Control, not cleanup.

    Keel decides what AI calls are allowed to execute — before they happen.

    Every decision is recorded as verifiable evidence you can audit independently.

    Logs tell you what happened.

    Keel decides what happens.

    Most systems observe AI usage after the fact. Keel evaluates every request before it leaves your boundary — enforcing policy, controlling spend, and producing audit-ready evidence in the same step.

    What You Can Rely On

    Decisions before execution

    Requests are evaluated before provider calls leave the boundary on managed routes.

    Verifiable audit evidence

    Every decision is recorded and can be independently verified without contacting Keel.

    No raw data in audit records

    Prompt and completion content are not stored in the audit substrate.

    Tamper-evident history

    Evidence is structured so changes are detectable on review.

    Clear scope, no overclaims

    What Keel enforces, observes, and leaves to your system is explicitly defined.

    Permits: The Audit Record

    Every governed request produces a permit — a decision record capturing:

    • what was requested
    • what decision was made
    • why the decision was made
    • what policy applied
    • what constraints were enforced
    • what budget state existed at that moment

    Permits exist whether or not a request is executed. This creates a consistent audit trail that does not depend on logs or reconstruction.

    See how permits work

    Evidence You Can Verify

    Keel is designed so auditors don't have to "trust the platform."

    Signed exports

    Evidence can be verified using standard tools, without calling Keel.

    External checkpoints

    Evidence can be anchored outside the system for independent review.

    RFC 3161 timestamp receipts

    External timestamp witnesses by tier, with replayable imprint verification and OpenSSL-backed authenticity validation when a trust bundle is configured.

    RFC 8785 canonical encoding

    Signed evidence (binding v6) conforms to JSON Canonicalization Scheme and can bind nested and rail evidence into the verified record. Any RFC 8785 implementation in any language can independently verify Keel-issued signatures from first principles — no Keel-specific code required in the verification chain.

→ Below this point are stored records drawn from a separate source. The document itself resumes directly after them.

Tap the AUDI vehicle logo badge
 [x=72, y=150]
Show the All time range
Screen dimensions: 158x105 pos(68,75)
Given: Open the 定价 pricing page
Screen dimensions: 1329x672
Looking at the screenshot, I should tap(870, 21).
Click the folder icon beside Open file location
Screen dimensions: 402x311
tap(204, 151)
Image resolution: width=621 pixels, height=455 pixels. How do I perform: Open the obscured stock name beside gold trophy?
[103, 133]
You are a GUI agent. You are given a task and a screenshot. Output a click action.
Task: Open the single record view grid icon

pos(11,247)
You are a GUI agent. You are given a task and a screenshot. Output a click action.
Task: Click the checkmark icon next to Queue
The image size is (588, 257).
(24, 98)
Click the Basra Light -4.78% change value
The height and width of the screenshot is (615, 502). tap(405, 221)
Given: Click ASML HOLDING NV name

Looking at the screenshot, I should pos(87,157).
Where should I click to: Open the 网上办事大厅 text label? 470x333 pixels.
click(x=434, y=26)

    Published verification procedure

    A clear process exists for reconciling evidence end-to-end.

    No Raw Data in the Audit Layer

    Keel separates control from content.

    Not stored

    • raw prompts
    • raw completions
    • tool payloads
    • multimodal data

    Stored

    • decision metadata
    • token usage and cost
    • model and provider identifiers
    • timestamps and policy references

    This default reduces indirect data residency exposure for sensitive workloads and simplifies data-handling reviews.

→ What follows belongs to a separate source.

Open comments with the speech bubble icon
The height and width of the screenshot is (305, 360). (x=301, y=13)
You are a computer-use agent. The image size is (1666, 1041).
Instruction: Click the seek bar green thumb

    Subject Erasure, Honestly Scoped

    Keel supports controller-instructed erasure of personal data within Keel-controlled data stores through four mechanisms: audit-PII field redaction, per-subject payload erasure via cryptographic key destruction, identifier commitments on new chain rows, and plan-window retention cleanup.

    These mechanisms preserve the tamper-evident audit chain while shrinking the recoverable personal-data surface. They are not full GDPR Article 17 erasure across every system, and Keel does not represent them as such. Out-of-scope locations — including legacy chain format records, data already delivered to recipients, and personal data outside Keel-controlled systems — are explicitly enumerated in the security and DPA artifacts.

    View full erasure scope

    Built for Real Security Reviews

    Keel is designed to align with how enterprise buyers evaluate systems.

    Access controls

    Scoped credentials, secure storage, redaction of sensitive keys in operational logs.

    Monitoring

    Full decision and execution traceability across every governed request.

    Change traceability

    Preserved decision context and versioning with deprecation commitments on stable contracts.

    Audit readiness

    Evidence export designed for independent verification, without calling Keel.

    Keel does not claim attestations it has not completed. Detailed documentation and review materials are available during security evaluation.

    Deployment Alignment

    A few decisions are aligned during onboarding — handled through standard vendor review, not hidden in product behavior.

    Managed execution vs. decision-only

    On managed execution routes, decisions are enforced and Keel issues the provider call. Decision-only mode is advisory by design and appropriate for caller-controlled execution.

    Layered content controls

    Built-in content inspection focuses on well-defined risk patterns. Workloads requiring open-ended semantic content evaluation are appropriate for layered deployments.

    Tenant isolation alignment

    Customers with strict isolation requirements can review the deployment model with Keel during onboarding.

    Availability topology

    Customers with regional residency or active-active availability requirements can align on deployment topology before signature.

    Attestation alignment

    Buyers whose procurement processes reference a specific attestation can align on the current attestation roadmap during vendor review.

    Bottom Line

    Keel is a control plane for AI execution.

    It enforces policy before execution, produces verifiable evidence, and minimizes stored data by default — without relying on post-hoc monitoring.